Adaptive Recognition - a method based on a combination of two types of printed character recognition algorithms: multifont and omnifont. The system generates an internal font for each input document based on well printed characters using a dynamic adjustment (adaptation) to the specific input symbols. Thus, the method combines the omnitude and the technological efficiency of the omnifont approach with the high font recognition accuracy that dramatically improves the recognition rate.
1997 – The first usage of neural network-based technologies in CuneiForm. The algorithms using neural networks for character recognition are developed as follows: the character image that is to be recognized (pattern) is reduced to a certain standard size (normalized). The luminance values of the normalized pattern are used as input parameters for the neural network. The number of output parameters of the neural network is equal to the number of recognized characters. The result of recognition is a symbol, which corresponds to the maximum value of the output vector of the neural network.
- New OEM agreement with Canon equipping multi-function devices imported into Russia with the CuneiForm system;
- New OEM contract with OKI Europe Limited on equipping MFPs OKI FAX 4100 and OKI FAX 5200 MFD’s, imported into Russia with the CuneiForm system;
- The first CuneiForm MMX Update OCR-system for Intel MMX processor release;
- NeuHause scanners come with the CuneiForm recognition system;
- Russia's first network scanning system CuneiForm 98 NEST release.
1999
- New OEM contract with the Olivetti company on supplying the multi-function devices imported into Russia with the CuneiForm system;
- Distribution agreement with a leading European distributor of software company WSKA (France) on the distribution of OCR Cuneiform Direct in Europe;
- New version of the system released, Cuneiform 2000, that implements the method of "cognitive analysis TM”: an expert system is integrated into the recognition core, which analyses of alternatives to the estimates on the output from each detection algorithm, and choose the best option.
- The method of "Meridian table segmentation TM" is developed for the improvement of the accuracy of recreating the original form of the table in the output document;
- The original document form recreation mechanism - "What you scan is what you get TM" is introduced. The technology was aimed at saving the scanned document’s original form in terms of its components placement. This particularly important for the documents with complex topology: multicolumn texts with headings, annotations, graphic illustrations, tables, etc.
2001 - OEM-contract with Canon on its scanners and multifunction devices equipment with Cognitive Technologies CuneiForm OCR software for Eastern Europe
Development prospects
- December 12, 2007 OCR CuneiForm freeware-version was released and the opening of its source was announced.
- April 2, 2008 the source codes of the Cuneiform OCR are published under the BSD license, and in the fall - the system’s interface source texts.
- The latest version of OpenSource version for Windows has not been updated since 14.02.2009. This version is no longer available for download.
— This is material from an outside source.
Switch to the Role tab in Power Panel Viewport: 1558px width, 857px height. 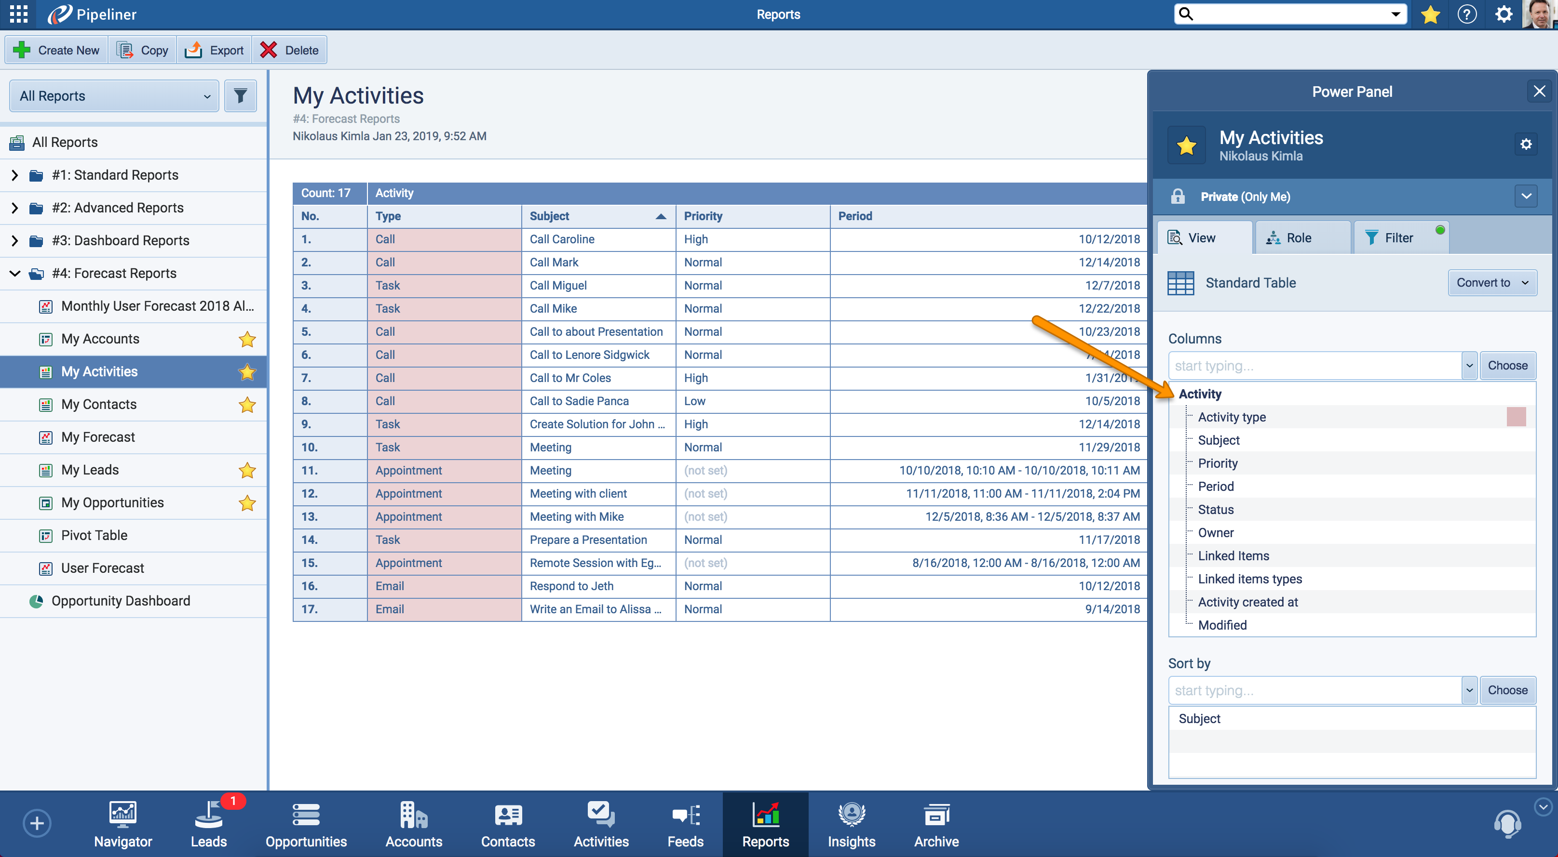[x=1302, y=237]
Instead, the version of 11.11.2008 is available on the download page
- In 2009 graphical interfaces for the open version of Cuneiform based on Qt 4 library - Cuneiform-Qt,[4] YAGF are released. Starting with version 0.9.0[5] open version for Linux can be used as library.
See also
- Puma.NET is a wrapper library for Cognitive Technologies CuneiForm recognition engine. It makes it easy to incorporate OCR functionality in any .NET Framework 2.0 (or higher) application.